Zu erledigen:
**1.** Gib den Abschnitt des Textes zur Klimakrise zwischen "Jede*r Österreicher*in hinterlässt" und "etwas zu ändern.", beide eingeschlossen, erneut wieder und ersetze darin "Müll" durch "Abfall".
**2.** Warum sollen wir uns laut dem Text zur Klimakrise nicht einreden lassen, nur wir als Konsument*innen seien in der Verantwortung? Antworte in ein bis drei Sätzen.
**3.** Wie viel Müll hinterlässt jede*r Österreicher*in laut dem Text zur Klimakrise im Jahr?

Zu lesender Text:

Jede*r Österreicher*in hinterlässt im Jahr 488 Kilo Müll[1], jeder fünfte Baum wird für die Papiererzeugung verwendet[2], im Meer schwimmt bereits mehr Plastik als Plankton[3].  In diesem Jahr werden wir die Ressourcen (Rohstoffe und Emissionskapazitäten), die uns auf der Erde für ein Jahr zur Verfügung stehen, am 28. Juli[4] aufgebraucht haben. Ab dann leben wir auf Kredit. Würden alle so leben wie wir hier in Österreich, hätten wir den Welterschöpfungstag mit 6. April bereits lange hinter uns. Wir bestehlen also künftige Generationen und hinterlassen ihnen Probleme, die wir heute teilweise noch gar nicht kennen. Die Herausforderungen scheinen übermächtig und vielleicht fällt es uns deshalb so schwer, etwas zu ändern.

Klimawandel und Umweltzerstörung als Systemproblem

Machen wir uns nichts vor: Die Klimakrise ist kein individuelles Problem, sondern vor allem ein strukturelles. Bio-Lebensmittel kosten mehr als konventionell erzeugte, Konsumartikel sind nicht ohne aufwändige Verpackung zu bekommen und undurchsichtige Lieferketten ermöglichen Greenwashing im großen Stil. Lassen wir uns also nicht einreden, nur wir als Konsument*innen seien in der Verantwortung! Alltagspraktiken wie Zero Waste können aber einen wichtigen Beitrag leisten. So liegen etwa Berechnungen vor, dass 20 Prozent der Emissionen, die die EU für das Ziel Netto-Null-Treibhausgasemissionen im Jahr 2050 einsparen müsste, durch individuelle Verhaltensänderungen erreicht werden könnten (Costa et al./2021).

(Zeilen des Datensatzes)

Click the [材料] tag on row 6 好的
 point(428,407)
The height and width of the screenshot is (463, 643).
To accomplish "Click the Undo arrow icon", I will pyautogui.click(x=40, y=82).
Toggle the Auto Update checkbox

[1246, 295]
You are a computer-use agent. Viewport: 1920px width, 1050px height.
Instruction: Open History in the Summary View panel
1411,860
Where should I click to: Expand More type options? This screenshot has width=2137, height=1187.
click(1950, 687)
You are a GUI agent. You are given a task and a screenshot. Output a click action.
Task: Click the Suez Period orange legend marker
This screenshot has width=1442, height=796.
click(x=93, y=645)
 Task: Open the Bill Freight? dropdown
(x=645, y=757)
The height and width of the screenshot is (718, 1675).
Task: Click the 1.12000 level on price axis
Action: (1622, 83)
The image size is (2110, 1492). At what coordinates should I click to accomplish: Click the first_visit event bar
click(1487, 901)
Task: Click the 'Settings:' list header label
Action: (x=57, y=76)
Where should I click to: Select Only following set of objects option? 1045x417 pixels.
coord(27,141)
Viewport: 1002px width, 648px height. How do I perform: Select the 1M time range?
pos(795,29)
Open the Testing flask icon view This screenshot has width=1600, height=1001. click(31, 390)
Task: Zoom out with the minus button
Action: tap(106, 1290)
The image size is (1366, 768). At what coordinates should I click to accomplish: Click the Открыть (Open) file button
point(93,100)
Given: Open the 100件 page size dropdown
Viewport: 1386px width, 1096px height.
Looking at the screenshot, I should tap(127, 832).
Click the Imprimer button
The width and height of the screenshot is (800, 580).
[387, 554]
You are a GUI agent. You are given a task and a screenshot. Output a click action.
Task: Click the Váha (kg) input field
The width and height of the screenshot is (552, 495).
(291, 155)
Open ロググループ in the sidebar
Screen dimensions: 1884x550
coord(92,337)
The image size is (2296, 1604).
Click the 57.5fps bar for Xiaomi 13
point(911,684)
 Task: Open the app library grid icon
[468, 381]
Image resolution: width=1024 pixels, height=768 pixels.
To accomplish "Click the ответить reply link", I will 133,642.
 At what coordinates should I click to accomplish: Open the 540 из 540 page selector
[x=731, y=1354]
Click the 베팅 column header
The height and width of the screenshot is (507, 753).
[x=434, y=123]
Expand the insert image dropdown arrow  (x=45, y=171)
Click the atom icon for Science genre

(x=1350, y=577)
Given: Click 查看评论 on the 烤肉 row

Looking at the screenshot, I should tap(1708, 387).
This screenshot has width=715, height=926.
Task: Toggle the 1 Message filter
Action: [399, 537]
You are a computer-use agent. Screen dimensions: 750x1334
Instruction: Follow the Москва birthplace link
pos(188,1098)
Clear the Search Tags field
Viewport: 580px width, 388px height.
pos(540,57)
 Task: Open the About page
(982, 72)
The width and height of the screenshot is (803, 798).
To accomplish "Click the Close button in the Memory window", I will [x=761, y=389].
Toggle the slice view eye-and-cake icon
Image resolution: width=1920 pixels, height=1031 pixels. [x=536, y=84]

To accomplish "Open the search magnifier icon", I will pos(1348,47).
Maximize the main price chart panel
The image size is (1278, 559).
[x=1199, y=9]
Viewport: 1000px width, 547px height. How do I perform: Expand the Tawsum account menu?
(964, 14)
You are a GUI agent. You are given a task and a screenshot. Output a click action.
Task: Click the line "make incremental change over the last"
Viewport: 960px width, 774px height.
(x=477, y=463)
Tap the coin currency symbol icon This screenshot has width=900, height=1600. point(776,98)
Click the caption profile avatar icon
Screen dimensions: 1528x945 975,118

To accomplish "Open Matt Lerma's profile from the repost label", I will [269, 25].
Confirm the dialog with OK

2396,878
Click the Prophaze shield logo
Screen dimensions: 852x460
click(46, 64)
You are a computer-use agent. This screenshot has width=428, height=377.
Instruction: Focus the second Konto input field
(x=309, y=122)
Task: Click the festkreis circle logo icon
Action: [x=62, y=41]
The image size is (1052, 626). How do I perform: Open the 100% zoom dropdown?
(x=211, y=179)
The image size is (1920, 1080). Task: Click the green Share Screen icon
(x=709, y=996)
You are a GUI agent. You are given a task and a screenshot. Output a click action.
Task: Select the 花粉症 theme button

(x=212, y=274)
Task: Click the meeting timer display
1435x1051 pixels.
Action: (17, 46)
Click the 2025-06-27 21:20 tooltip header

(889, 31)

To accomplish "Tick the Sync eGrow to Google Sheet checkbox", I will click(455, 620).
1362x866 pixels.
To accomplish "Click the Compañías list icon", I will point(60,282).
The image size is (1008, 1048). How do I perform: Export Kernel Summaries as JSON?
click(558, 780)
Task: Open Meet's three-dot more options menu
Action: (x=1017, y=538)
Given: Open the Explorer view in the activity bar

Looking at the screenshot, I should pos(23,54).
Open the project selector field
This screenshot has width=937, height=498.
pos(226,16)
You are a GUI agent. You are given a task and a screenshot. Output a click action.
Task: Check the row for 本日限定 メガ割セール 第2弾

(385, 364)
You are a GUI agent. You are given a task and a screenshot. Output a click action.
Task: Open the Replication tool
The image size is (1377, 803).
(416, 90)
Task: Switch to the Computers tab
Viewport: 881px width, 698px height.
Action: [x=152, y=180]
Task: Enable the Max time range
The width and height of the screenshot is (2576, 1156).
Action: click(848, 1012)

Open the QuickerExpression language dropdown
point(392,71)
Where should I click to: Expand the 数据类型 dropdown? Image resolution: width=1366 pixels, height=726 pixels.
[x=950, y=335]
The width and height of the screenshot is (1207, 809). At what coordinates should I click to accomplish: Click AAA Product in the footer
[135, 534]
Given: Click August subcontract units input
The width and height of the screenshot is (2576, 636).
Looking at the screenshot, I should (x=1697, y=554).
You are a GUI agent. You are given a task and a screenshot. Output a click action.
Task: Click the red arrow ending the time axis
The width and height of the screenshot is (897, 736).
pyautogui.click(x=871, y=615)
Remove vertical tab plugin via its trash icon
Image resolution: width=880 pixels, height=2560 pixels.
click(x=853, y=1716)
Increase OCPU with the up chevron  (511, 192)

Antworten der Reihe:
**1.**
Jede*r Österreicher*in hinterlässt im Jahr 488 Kilo Abfall[1], jeder fünfte Baum wird für die Papiererzeugung verwendet[2], im Meer schwimmt bereits mehr Plastik als Plankton[3].  In diesem Jahr werden wir die Ressourcen (Rohstoffe und Emissionskapazitäten), die uns auf der Erde für ein Jahr zur Verfügung stehen, am 28. Juli[4] aufgebraucht haben. Ab dann leben wir auf Kredit. Würden alle so leben wie wir hier in Österreich, hätten wir den Welterschöpfungstag mit 6. April bereits lange hinter uns. Wir bestehlen also künftige Generationen und hinterlassen ihnen Probleme, die wir heute teilweise noch gar nicht kennen. Die Herausforderungen scheinen übermächtig und vielleicht fällt es uns deshalb so schwer, etwas zu ändern.

**2.** Die Klimakrise ist vor allem ein strukturelles und kein individuelles Problem. Bio-Lebensmittel kosten mehr als konventionell erzeugte, Konsumartikel gibt es nicht ohne aufwändige Verpackung, und undurchsichtige Lieferketten ermöglichen Greenwashing im großen Stil.

**3.** 488 Kilo.